Victorino e Crespo em artigo publicado na Revista Informação & Universidade  informam que na gestão  de Miguel   Reale  da Universidade de São Paulo – USP, foi criada a   Assessoria   Especial   de   Segurança   e Informação (AESI), que tinha como objetivo vigiar docentes, alunos e funcionários. Essa assessoria impactou o funcionamento das bibliotecas da USP, pois, através  das  informações fornecidas pelos relatórios era possível mapear os títulos doados à biblioteca, restringindo informação   e   censurando   a   disponibilização   de   livros,   que,   se   classificados   como subversivos, seriam apreendidos.
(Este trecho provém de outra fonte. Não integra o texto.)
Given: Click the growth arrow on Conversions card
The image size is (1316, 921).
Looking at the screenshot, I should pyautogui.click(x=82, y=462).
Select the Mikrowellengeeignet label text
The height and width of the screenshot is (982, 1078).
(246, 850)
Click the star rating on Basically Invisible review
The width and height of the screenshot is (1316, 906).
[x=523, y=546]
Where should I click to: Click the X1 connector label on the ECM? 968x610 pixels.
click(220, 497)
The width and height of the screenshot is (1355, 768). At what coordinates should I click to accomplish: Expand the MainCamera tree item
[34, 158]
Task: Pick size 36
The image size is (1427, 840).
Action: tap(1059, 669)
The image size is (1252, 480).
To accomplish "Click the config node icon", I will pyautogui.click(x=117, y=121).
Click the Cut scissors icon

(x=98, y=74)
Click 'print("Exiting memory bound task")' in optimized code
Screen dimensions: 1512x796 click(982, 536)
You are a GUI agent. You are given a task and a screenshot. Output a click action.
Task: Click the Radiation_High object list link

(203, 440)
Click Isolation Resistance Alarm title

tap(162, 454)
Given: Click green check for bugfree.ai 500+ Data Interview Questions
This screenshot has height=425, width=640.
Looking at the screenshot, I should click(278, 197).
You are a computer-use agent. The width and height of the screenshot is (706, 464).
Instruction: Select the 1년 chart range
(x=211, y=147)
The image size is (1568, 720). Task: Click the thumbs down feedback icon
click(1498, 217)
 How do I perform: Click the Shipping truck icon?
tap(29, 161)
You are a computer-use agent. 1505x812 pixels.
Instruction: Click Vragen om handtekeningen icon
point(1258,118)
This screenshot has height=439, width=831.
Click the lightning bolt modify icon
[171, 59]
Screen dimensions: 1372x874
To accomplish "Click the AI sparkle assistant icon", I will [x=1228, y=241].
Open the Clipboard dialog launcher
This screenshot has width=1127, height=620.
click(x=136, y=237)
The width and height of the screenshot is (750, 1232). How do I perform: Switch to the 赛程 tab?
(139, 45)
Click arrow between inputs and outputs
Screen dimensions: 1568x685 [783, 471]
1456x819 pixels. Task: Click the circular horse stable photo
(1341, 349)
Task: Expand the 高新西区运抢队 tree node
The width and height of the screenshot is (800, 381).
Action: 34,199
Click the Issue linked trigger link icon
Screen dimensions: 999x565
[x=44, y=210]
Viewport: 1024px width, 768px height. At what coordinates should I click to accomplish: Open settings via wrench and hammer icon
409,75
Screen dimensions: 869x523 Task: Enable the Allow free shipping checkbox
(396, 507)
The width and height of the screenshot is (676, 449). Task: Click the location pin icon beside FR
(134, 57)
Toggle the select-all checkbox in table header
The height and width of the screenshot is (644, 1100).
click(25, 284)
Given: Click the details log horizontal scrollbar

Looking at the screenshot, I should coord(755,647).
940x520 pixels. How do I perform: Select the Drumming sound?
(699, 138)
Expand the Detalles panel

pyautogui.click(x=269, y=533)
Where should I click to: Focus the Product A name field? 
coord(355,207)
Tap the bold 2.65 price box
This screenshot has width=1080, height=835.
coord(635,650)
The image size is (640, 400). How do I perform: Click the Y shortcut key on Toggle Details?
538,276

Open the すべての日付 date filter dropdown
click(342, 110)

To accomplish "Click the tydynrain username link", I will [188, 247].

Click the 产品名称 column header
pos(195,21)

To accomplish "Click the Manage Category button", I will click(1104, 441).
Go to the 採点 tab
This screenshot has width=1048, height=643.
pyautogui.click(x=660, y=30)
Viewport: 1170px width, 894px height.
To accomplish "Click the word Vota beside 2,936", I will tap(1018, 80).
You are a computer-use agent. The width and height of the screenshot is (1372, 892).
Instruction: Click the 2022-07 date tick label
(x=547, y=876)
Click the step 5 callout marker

A censura a obras e temáticas continua vigente nas bibliotecas de formas dissimuladas e perniciosas como a chamada “ideologia de gênero”. Segundo essa falaciosa abordagem da identidade de gênero, as pessoas LGBTQIAP+ querem destruir a família, reprimir a heterossexualidade e impor padrões de pensamento. Essas censuras podem ser úteis para a continuidade do poder hegemônico e cada vez mais elas se voltam a obras que discutem as questões de pessoas fora do círculo de poder. Como exemplo, em novembro de 2021, a obra “Olhos D’água’ [prêmio Jabuti, 2015], da escritora Conceição Evaristo, foi proibida de ser utilizada em atividade no Colégio Vitória Régia.

As histórias narradas aqui nesta data (31 de março) em que alguns celebram e outros recordam para que não se repita, objetiva trazer à discussão da comunidade bibliotecária a importância da memória e da verdade. A importância de adotarmos outras posturas que não seja de passividade e silêncio da violência. No futuro poderemos ter nossa memória aplaudida e nossas falhas esquecidas como Edson Nery da Fonseca, mas as pessoas que foram vítimas da nossa omissão ou ação continuam a existir. É importante que a biblioteconomia reconheça que apesar do seu papel social se aliou de forma confortável ao regime militar e que no momento em que experienciamos retrocessos sociais é preciso romper o silêncio e a passividade.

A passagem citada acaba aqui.